Sydney Miller, born in the UK in March 2020, has an extremely rare disease. Newsweek recently carried a story about Sydney and her illness. This little girl captured the hearts of so many Facebook followers that her mother set up a special Facebook page for Sydney’s medical updates.
Like many other babies with a rare disease, Sydney began life as a normal baby. Sydney’s parents, Stacie age 36, and Stuart age 47 own a wedding car service in Dunbar, Scotland. They have five children.
Her mom said that Sydney did not show signs of being anything other than a normal baby born just before the beginning of the COVID pandemic lockdown.

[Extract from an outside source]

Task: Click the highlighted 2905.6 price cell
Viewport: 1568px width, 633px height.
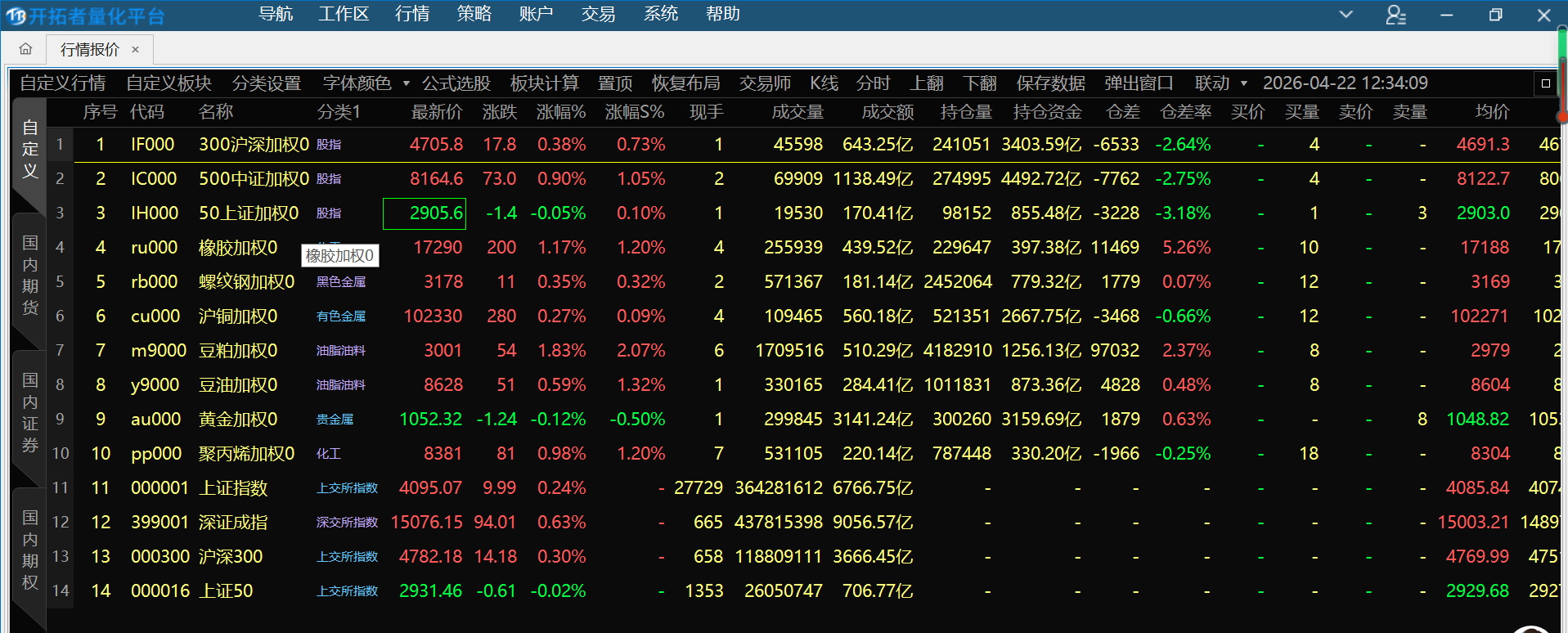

The first indication of health problems began when Sydney was unable to open her eyes. Her doctor diagnosed Horner syndrome, which is one brown eye and one light-colored eye. Horner syndrome is usually an indication of an underlying illness.
A series of tests followed. One of the attending physicians had just been to a seminar on Primrose syndrome and recognized Sydney’s symptoms immediately. Yet the disease is so rare that none of the other doctors had heard about it. Primrose syndrome was discovered in the 1980s.
Symptoms of the disease gradually began to appear. At 2 ½ Sydney is unable to speak. She requires hearing aids because her inner ear has not fully developed. At twenty pounds, her weight is similar to that of a six-month-old baby. Sydney is unable to crawl or walk. Her mom must carry her.
After an MRI scan ruled out neuroblastoma, genetic testing began. The doctors discovered a pituitary cyst. Sydney will, in all probability, require hormone therapy as she gets older. Currently, she requires G-button feeding (gastrostomy).
A list of Sydney’s symptoms is as follows:
- Primrose syndrome
- Horners syndrome
- Harlequin syndrome
- Underdeveloped brain prior to birth
- Pituitary cyst
- Abnormally formed/large head
- Bilateral loss of hearing
- Development delay (global)
- Non-mobile and non-verbal
Sydney has just begun care at an additional needs facility being attended by an occupational therapist and an on-site physiotherapist. Sydney begins nursery school when she turns three.
Just as children with Down syndrome, Primrose syndrome children bear unique physical characteristics. There is minimal research on such a rare disease. The main symptoms are scoliosis, autism, and muscle wastage.
Yet Stacie will tell you that Sydney truly lights up the room with her sweet, innocent smile.
Shaving Sydney’s Hair May Save Her Life
A decision was made to shave Sydney’s hair. When Stacie noticed Sydney’s thinning hair, she discovered that Sydney had been pulling at her hair. That posed a danger when her hair caught in her feeding device. It will be necessary to shave Sydney’s long hair to prevent her from choking.
This and other actions such as screaming and banging her heels are considered “looking for feedback.” Stacie can only hope that this behavior eventually stops.
Sydney Travels Too
Stacie makes sure that Sydney does not miss out on the family outings. Sydney is included in many of their activities including a trip to Turkey in July.
The other children in the family are Carson age seven, Pree (age twelve), Bradley (age fourteen), and Mackenzie (age fifteen). Sydney has been to music festivals and the cinema with her siblings.
The other bright light on the horizon is that the family is looking forward to moving from cramped quarters. The home has three bedrooms that are not suitable for a family of seven plus Sydney’s equipment. Not to mention the twenty-one steps leading to the front door.
Stacie agrees that the added burden of COVID made their situation more difficult. Then she turns to Sydney and is cheered by her radiant smile.